Hacker News new | ask | show | jobs
by naoqj 1521 days ago
That's the joke. People and corporations streaming HD video use a disproportionate amount of bandwidth which require more hardware capacity and peering deals. I think it's not crazy to ask that they pay a fair price for it. As someone who doesn't stream HD video I would like to have cheaper connections available if I don't want to pay for the bandwidth usage of other customers.
3 comments

Hah. That isn't really the issue.

Ballpark FMV for 1Mbps for a month is currently around $0.08/Mbps in the US at scale in carrier neutral datacenter.
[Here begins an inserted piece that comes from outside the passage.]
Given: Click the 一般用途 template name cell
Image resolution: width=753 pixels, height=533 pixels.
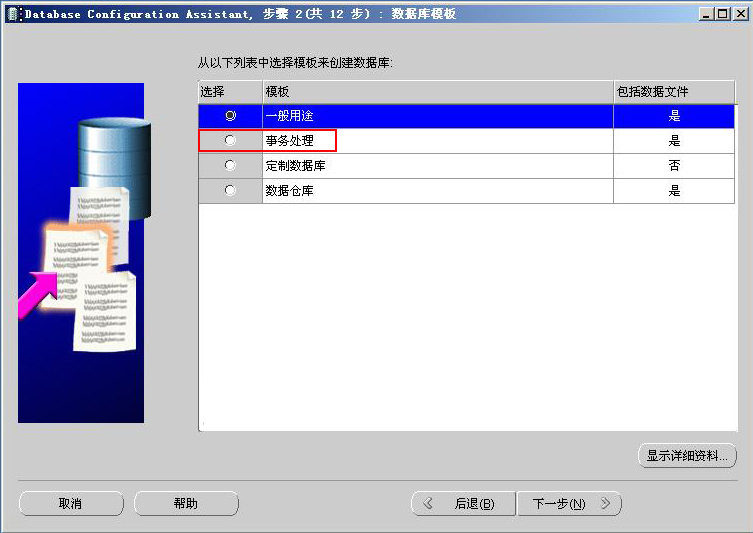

If you watched a Netflix HD stream all month long, it would cost maybe $1.

But of course it doesn't actually cost Verizon or ATT or Cox that - Netflix almost assuredly *pays them* to carry that stream.

Blaming the users is a ridiculously bad take - the issue is that the ISP didn't invest in fixing their last mile, or is needlessly congested at their head end, and they could fix it for trivial amounts of money.
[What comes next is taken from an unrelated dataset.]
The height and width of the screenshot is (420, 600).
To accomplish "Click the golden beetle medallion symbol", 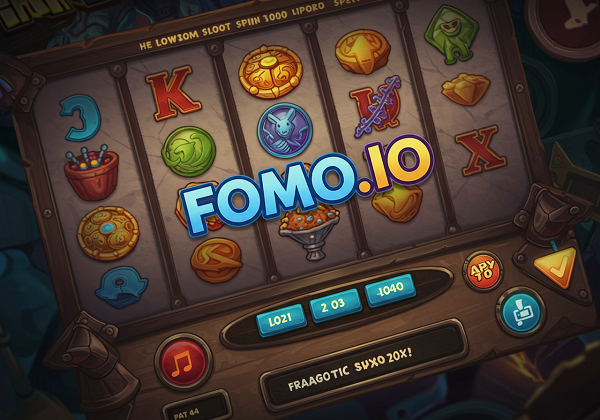I will point(271,73).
Increasing bandwidth in the last mile is not cheap at all.
Depends on the technology and where that limit is.

Increasing bandwidth to the cable head end or FTTN? Trivial.

Replacing DOCSIS 2 equipment with 3.2 equipment? More expensive.
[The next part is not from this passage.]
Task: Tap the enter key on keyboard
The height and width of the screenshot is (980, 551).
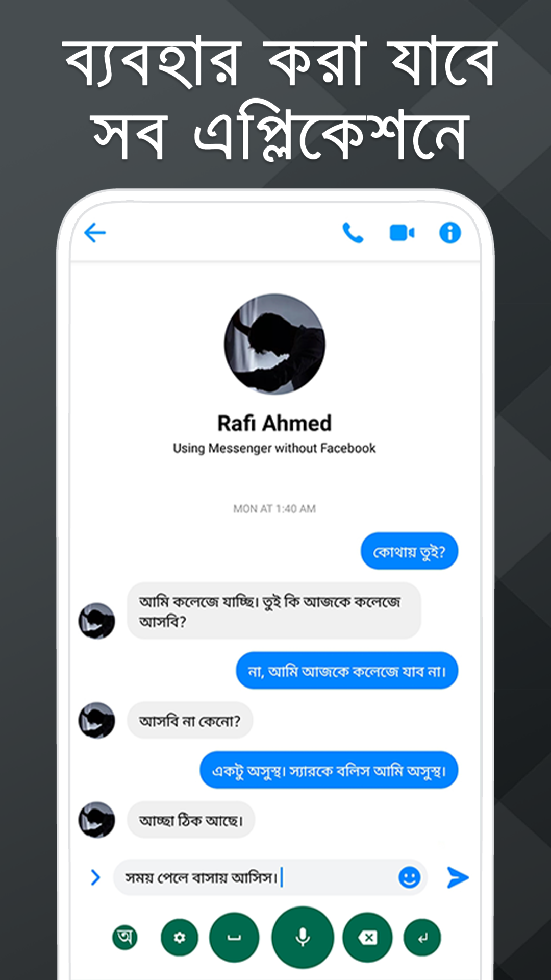Action: click(x=422, y=938)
Running actual FTTH? Hard, large upfront costs, but you have an asset with a 30+ year life span that’s cheaper to maintain than copper.

There are. There are 5Mbps/10Mbps connections, that while being unusable for streaming HD are FAR cheaper and usable for other services.

The consumer is paying the price of what they can get out of the connection. Conversely I pay extra (higher bandwidth pipe) so I can stream more HD videos, and even extra so I can do so without a overages fee per GB after a TB.

The consumer in this case just paid to have a bigger pipe (more HD videos) and a use more data (unlimited bandwidth fee extra).

Over $100 a month extra to stream more HD videos, and to not get double the bill just for going over on bandwidth.

typical hd-steam (720p) is around 2Mbps
>I would like to have cheaper connections available if I don't want to pay for the bandwidth usage of other customers.

The anti net neutrality argument is all about taking that freedom away from you. ISPs don't want to change their business model. They want to offer up to X mbit/s but they don't even want to guarantee 5 mbit/s. If there was net neutrality ISPs would be forced to offer plans that are only partially oversubscribed not 100% oversubscribed.

If you wanted a 5mbit/s plan the ISP would still oversubscribe and you would get screwed over by them.